In groups along the road you’ll find many men sitting on their motorcycles asking if you need a ride. They are called boda-bodas and are a very common site all over Uganda. We’ve been told that many young men drop out of school to drive on of these, hoping for easy money. Unfortunately, the market is overloaded and finally they go back to agriculture – if they didn’t already sell their land to get the boda-boda that is. There is also a small market in Bugoye. This is where you’ll find mostly women. They come from farms in the area, selling all kinds of vegetables like potatoes, matoke (a kind of a banana that is one of the most important foods in the country), coffee, rice, flour, etc.

Surrounding the market, there are as much as 6 butchers, tailors, grocery shops, drug stores, a shoe vender, and many bars. Unfortunately there is a culture of many men drinking. While the women are at home doing hard work trying to make a living for her family, the husbands have a rumour of spoiling everything away on drinking and such. The women have no power here and men can often have many wives. This inevitably leads to very big families, often poor and without means to send the children to school.

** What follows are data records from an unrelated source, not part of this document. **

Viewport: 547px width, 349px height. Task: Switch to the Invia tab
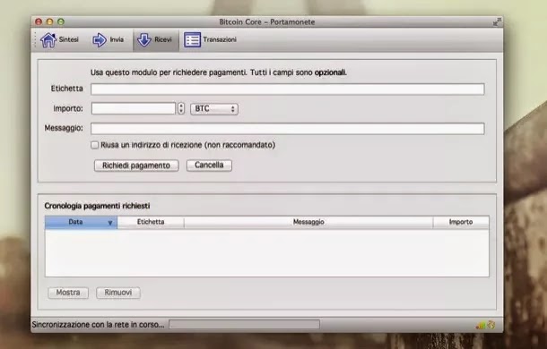[x=108, y=40]
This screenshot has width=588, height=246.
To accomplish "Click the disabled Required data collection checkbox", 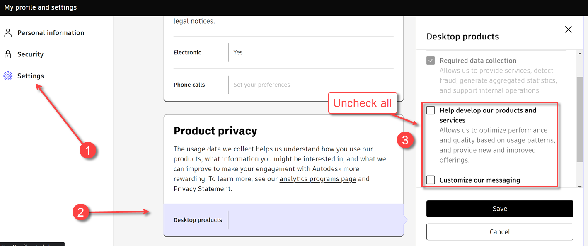I will (430, 60).
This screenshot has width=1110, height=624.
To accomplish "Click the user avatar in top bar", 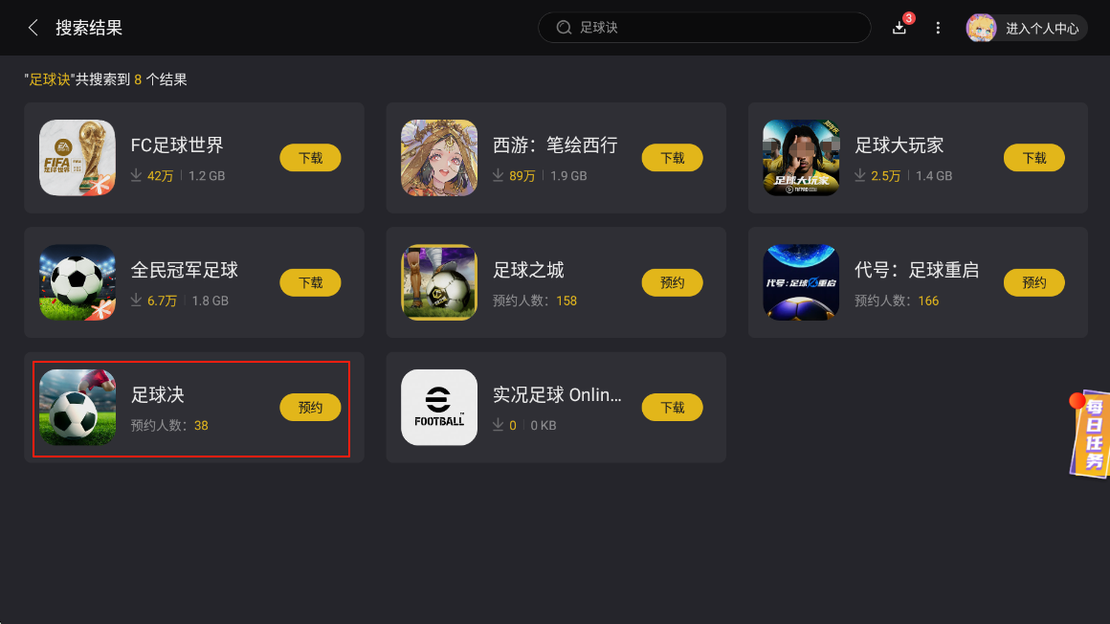I will 981,28.
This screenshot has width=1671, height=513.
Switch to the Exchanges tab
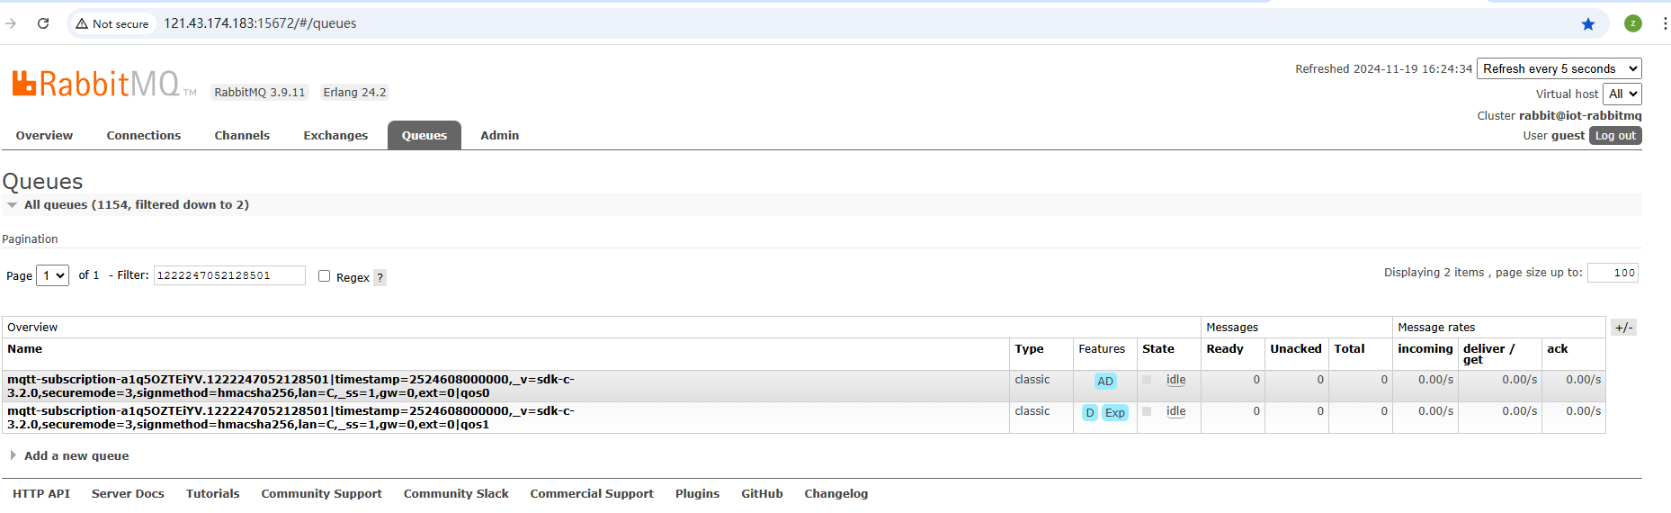(x=335, y=136)
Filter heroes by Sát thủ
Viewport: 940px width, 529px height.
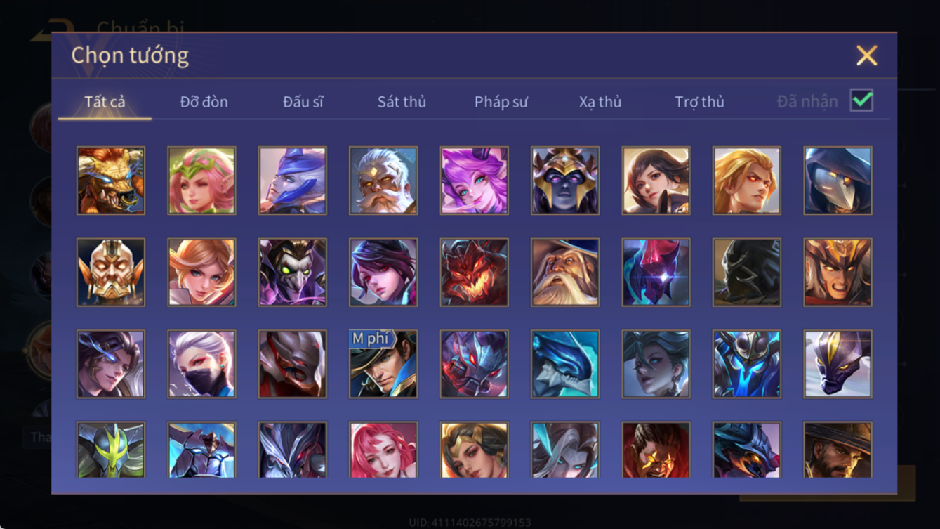pyautogui.click(x=402, y=102)
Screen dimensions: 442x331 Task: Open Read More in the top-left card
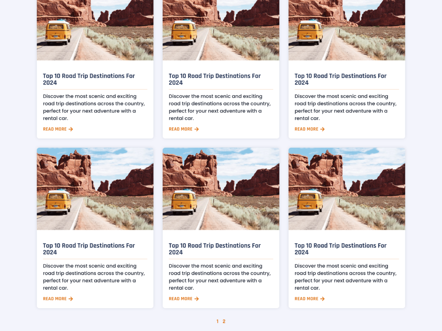[55, 129]
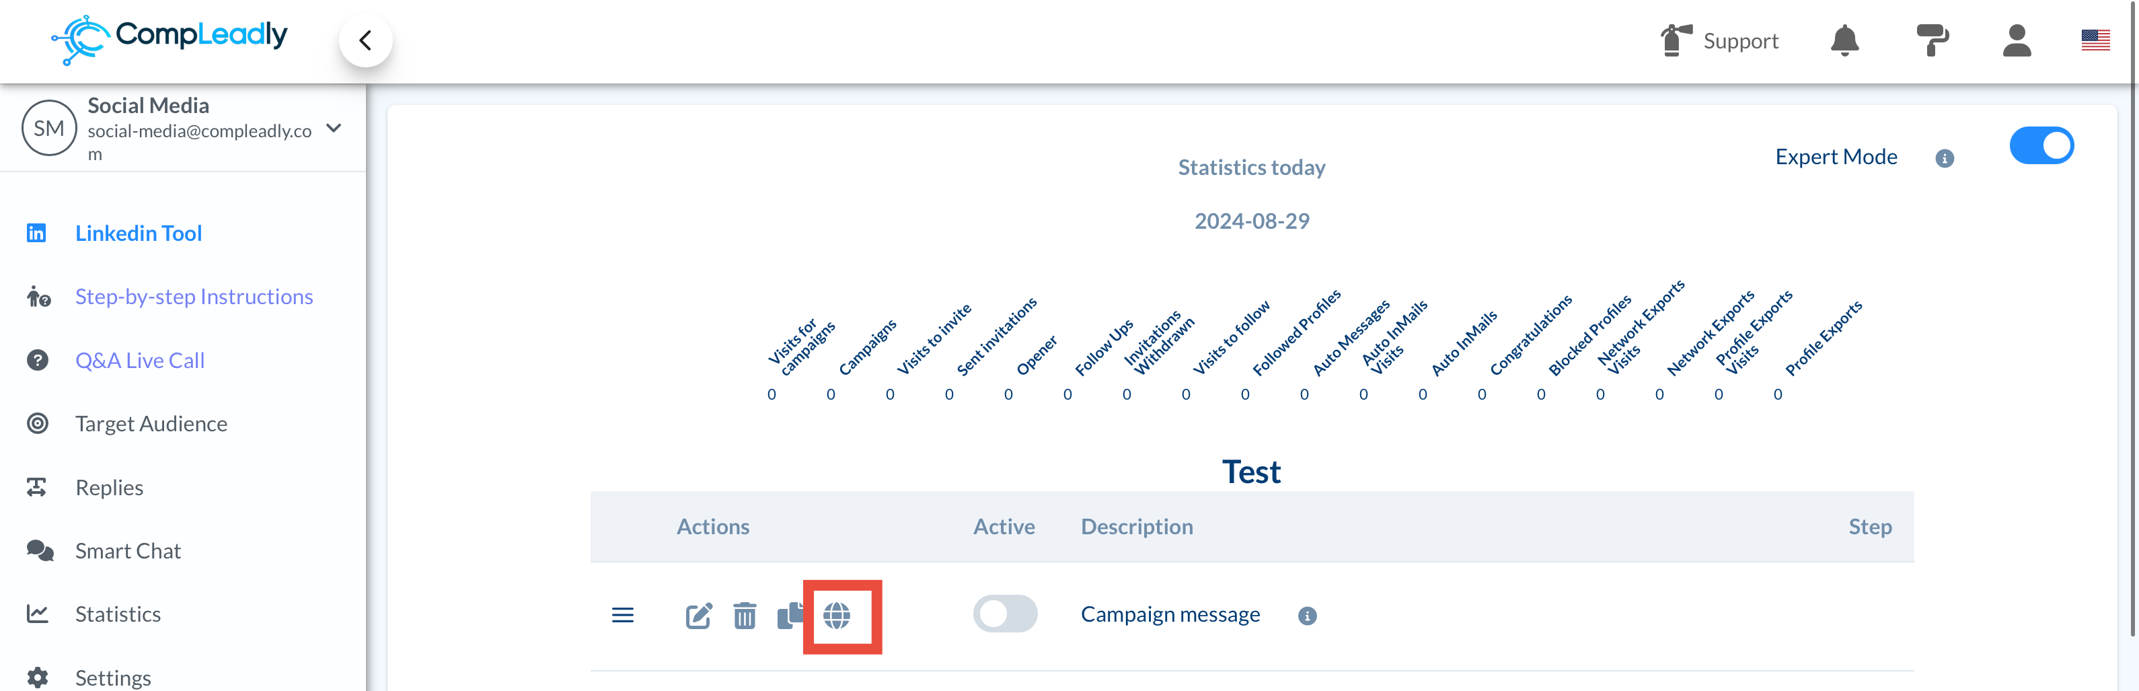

Ibanda is a bigger village further up the valley from Bugoye. This is where both the Rwenzori primary, secondary and high school is situated. The community council has their office here, and more importantly, this is where you’ll find the brand new Noremco stadium. This is our site. We have met a Scotsman called Stephen Pritchard who started an NGO called CDTS (Community Development Through Sports) two years ago. He lives in Ibanda and he and his staff are organizing football and netball trainings all over the valley, bringing youth and children together to play. Their new stadium is the flattest one in the entire district (they are normally veeery bumpy), and the pride of the valley.

We are going to work with the kids from CDTS and together construct changing rooms and tribunes for the stadium. We are very excited and eager to start!